• _Text shown_:
Lukas chooses not to say anything to the researchers, because he is violating protocol (he's only there to observe, not to make contact) and that would consequently endanger his future visits to Aurora. His affair with the comatose woman not only endangers the experiment, but also his private life, as his obsession with Aurora grows.
Vanishing Waves is one of those sci-fi movies that take place in the landscape of the subconscious, just like Dreamscape, The Cell and Inception. Director Krystina Buozyte makes that landscape quite beautiful and convincing, with lyrical photography, striking locations and surreal visual effects. Technically this film is quite good.

• _Exercise instructions_: Continue the Vanishing Waves review, picking up after its final sentence.

• _Records provided_:
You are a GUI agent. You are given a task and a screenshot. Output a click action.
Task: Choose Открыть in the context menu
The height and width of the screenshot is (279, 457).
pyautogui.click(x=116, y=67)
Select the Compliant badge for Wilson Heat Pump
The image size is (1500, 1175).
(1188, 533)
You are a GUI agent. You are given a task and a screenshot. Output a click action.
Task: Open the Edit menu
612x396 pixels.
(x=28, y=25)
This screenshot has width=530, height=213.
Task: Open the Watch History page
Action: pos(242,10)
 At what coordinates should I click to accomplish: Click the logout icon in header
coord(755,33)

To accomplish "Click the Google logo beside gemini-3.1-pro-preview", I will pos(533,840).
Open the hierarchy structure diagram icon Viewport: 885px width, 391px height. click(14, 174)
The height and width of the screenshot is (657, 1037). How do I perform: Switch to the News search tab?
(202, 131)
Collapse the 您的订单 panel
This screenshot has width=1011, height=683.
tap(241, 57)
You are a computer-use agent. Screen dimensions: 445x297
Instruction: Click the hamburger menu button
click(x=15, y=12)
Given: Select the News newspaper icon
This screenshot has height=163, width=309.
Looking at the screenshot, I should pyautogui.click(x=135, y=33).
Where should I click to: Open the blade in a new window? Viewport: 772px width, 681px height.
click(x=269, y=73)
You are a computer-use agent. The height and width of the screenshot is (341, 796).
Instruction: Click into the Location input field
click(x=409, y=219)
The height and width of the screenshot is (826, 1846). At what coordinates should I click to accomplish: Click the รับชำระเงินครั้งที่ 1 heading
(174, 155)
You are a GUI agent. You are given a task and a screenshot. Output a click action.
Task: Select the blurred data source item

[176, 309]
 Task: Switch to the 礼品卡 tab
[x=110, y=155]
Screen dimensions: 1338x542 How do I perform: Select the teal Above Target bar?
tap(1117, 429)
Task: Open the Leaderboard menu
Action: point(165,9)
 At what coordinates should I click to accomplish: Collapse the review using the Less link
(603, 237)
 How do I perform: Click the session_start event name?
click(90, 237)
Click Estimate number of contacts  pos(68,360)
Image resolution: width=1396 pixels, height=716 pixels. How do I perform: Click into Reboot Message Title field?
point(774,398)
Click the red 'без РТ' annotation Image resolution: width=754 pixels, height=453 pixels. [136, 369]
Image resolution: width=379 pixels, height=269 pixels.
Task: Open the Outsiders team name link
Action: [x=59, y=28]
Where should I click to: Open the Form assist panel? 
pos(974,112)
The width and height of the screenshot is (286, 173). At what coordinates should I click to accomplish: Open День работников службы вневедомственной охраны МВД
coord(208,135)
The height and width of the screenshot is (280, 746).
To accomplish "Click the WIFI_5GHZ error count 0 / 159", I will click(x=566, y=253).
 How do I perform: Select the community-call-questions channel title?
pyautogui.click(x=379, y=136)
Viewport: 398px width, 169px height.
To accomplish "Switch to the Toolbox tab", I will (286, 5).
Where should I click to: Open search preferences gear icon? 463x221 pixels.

• _Response area_:
But I have a big problem with the main character Lukas, who is not someone to root for. Once he has met Aurora, no one in the real world can match up to her. So he abuses his girlfriend and sexually attacks a prostitute. Is that really necessary for Buozyte to make the point that an immature man might become obsessed with what is in essence a dream woman? Maybe, but the result is a protagonist who the viewer cannot identify with and whose predicament leaves you cold. A film with way too little plot to fill a runtime of two hours should not keep its viewers at a distance like this.
Also problematic are the supporting actors, more specific: everyone in the laboratory. They all speak English, but so poorly it sounds like they are reading their lines phonetically.